North Norfolk

The Landscape

North Norfolk is renowned for its coastal habitats – an internationally important mix of saline and freshwater habitats including beaches, saltmarsh, reedbed and grazing marsh. Yet the hinterland here is also valuable for a wide range of biodiversity. Most notable are the woodlands – the area is well wooded for Norfolk, with a mix of coniferous and deciduous woods, including the county’s largest ancient woodlands at Foxley and Swanton Novers. Otherwise, the predominant land use across this gently undulating countryside is arable farming, itself important for farmland birds and rare arable plants. This is interspersed with remnant areas of heathland, numerous ponds and areas of historic parkland, and dissected by the headwaters of important chalk rivers including the Wensum, Bure, Glaven and Stiffkey.

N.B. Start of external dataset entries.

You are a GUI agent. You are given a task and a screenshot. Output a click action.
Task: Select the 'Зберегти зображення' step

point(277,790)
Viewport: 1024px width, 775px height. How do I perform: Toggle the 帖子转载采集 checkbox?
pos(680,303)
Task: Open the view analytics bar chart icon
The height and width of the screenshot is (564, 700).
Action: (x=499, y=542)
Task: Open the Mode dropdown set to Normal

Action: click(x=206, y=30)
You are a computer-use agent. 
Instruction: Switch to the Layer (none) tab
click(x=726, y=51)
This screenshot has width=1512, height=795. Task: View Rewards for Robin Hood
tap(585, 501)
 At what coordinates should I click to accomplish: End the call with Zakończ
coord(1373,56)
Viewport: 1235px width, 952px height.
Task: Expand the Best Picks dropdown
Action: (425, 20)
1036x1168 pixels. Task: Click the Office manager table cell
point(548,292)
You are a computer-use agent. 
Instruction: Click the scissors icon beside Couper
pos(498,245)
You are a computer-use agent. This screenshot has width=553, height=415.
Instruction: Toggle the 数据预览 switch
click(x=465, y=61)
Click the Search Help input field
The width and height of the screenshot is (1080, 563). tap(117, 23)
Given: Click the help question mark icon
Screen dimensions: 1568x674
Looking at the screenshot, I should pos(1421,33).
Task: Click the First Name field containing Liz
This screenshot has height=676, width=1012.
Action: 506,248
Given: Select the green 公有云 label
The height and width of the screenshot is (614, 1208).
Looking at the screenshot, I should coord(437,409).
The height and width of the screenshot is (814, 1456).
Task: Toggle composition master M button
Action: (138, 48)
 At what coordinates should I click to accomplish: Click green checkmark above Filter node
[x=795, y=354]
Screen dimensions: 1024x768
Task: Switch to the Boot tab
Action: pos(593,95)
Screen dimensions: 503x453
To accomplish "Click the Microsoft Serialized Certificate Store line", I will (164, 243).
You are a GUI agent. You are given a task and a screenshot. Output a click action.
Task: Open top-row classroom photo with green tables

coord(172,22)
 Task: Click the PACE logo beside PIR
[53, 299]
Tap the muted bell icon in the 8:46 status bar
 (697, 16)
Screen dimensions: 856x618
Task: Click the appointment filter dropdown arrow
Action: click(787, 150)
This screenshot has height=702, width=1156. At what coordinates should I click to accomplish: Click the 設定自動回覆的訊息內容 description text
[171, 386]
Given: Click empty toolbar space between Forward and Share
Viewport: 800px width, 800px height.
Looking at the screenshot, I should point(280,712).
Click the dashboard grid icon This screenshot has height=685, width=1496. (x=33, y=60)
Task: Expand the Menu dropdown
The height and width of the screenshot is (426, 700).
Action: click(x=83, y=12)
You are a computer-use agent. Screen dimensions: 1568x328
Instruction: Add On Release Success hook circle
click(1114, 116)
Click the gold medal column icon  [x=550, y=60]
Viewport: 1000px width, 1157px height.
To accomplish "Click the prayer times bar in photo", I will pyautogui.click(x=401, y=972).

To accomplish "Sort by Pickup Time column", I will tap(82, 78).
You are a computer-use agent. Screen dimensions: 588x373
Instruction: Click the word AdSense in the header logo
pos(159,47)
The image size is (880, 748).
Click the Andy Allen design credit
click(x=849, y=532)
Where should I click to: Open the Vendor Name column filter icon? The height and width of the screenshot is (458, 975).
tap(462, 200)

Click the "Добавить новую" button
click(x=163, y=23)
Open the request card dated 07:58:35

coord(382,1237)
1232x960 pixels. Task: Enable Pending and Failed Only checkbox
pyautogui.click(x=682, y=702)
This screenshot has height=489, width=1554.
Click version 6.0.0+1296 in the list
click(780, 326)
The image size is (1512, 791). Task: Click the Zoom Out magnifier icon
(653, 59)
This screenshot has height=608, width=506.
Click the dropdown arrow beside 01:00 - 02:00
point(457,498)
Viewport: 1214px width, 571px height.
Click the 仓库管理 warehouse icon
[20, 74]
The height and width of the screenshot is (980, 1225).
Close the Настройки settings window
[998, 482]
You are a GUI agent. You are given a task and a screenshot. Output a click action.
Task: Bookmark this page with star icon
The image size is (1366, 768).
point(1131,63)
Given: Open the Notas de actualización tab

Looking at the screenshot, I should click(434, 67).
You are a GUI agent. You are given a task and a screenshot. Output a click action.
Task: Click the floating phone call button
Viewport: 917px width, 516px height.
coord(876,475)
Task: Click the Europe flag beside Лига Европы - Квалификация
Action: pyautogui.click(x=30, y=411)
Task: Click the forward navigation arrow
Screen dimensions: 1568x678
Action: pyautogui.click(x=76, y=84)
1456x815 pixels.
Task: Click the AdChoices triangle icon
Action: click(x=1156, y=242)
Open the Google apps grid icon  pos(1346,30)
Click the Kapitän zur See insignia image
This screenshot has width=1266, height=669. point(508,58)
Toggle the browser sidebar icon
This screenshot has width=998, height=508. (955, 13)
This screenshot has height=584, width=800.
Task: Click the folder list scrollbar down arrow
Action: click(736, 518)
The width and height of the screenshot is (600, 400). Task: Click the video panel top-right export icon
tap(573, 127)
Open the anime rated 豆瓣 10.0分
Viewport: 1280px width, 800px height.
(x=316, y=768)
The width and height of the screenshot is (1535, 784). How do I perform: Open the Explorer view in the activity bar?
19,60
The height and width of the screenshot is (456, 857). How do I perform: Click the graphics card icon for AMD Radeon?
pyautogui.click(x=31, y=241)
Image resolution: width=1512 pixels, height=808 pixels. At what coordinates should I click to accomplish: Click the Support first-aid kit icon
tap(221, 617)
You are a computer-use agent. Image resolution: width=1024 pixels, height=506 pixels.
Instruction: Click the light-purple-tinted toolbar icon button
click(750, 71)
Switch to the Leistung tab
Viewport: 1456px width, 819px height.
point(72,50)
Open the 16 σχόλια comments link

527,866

Climate change and likely sea level rise are the main threats to the coastal habitats, while inland the challenge is around balancing the needs of agriculture and development with those of our wildlife.

Priority Habitats

  • Ancient woodland is an irreplaceable habitat, of particular value in this part of the county.
  • Saline lagoons are an important element of the coastal habitats for which North Norfolk is renowned.
  • Sensitively managed arable farmland can support a range of priority species.

Priority Species

  • Dark-bellied brent geese are among the myriad birds that make use of the North Norfolk landscape.
  • The uncommon barbastelle bat is associated with the woods and hedgerows of this landscape.
  • Recently confirmed as native to the UK, crucian carp can be found in many ponds in the area.
Norfolk Wildlife Trust is adopting an ambitious approach to nature conservation: working in partnership with others and engaging local communities to restore and create networks of habitats at a landscape scale. The vision is to forge wildlife-rich Living Landscapes enjoyed by and benefitting all. In the Bure & Thurne Living Landscape, NWT proposes to:-
  • Continue managing the Trust’s land holding, including flagship sites such as Cley & Salthouse Marshes and Foxley Wood, to maximise its biodiversity value.
  • Work with landowners to increase the area of broad-leaved woodland, creating a coherent woodland corridor from the Cromer Ridge to Foxley Wood.
  • Encourage the buffering of woodland sites, blurring the interface between woodland and farmland to reduce potentially negative ‘edge effects’.
  • Ensure the effective and sustainable management of key heathland sites, for example at Kelling and Salthouse, expanding these sites where soil type and land use permit.
  • Promote best practice management and restoration of the wider fabric of the landscape, including hedgerows, trees and pond networks, so as to maximise the ecological connectedness of the countryside.
  • Investigate the current status of key indicator species such as barbastelle bat and woodcock, and monitor populations as a means of recording changes in habitat connectivity.
  • Where the need is identified, facilitate the coming together of farmers and landowners into ‘farm cluster(s)’, promoting a collaborative approach to landscape-scale conservation.
  • Promote understanding and appropriate valuation of the ecosystem services provided by the landscape, including flood alleviation, carbon storage etc.
  • Identify and exploit markets, particularly for woodland products, as a means of supporting the long-term sustainable management of sites (particularly previously neglected small woods).
  • Continue to utilise the Cley visitor facility as a centre of excellence for the educating and engaging of locals and visitors alike in the natural environment.
  • Build on the good work of volunteer groups such as the River Glaven Conservation Group, providing more opportunities for people to get directly involved in the landscape (including novel approaches such as the creation of community nurseries to supply locally-sourced trees).
  • Identify mechanisms and develop partnerships that will allow local businesses, notably those in the tourism industry, to increase their contribution to the local landscape.
  • Work with others to understand the implications of climate change and associated sea level rise for coastal habitats and communities, and respond accordingly.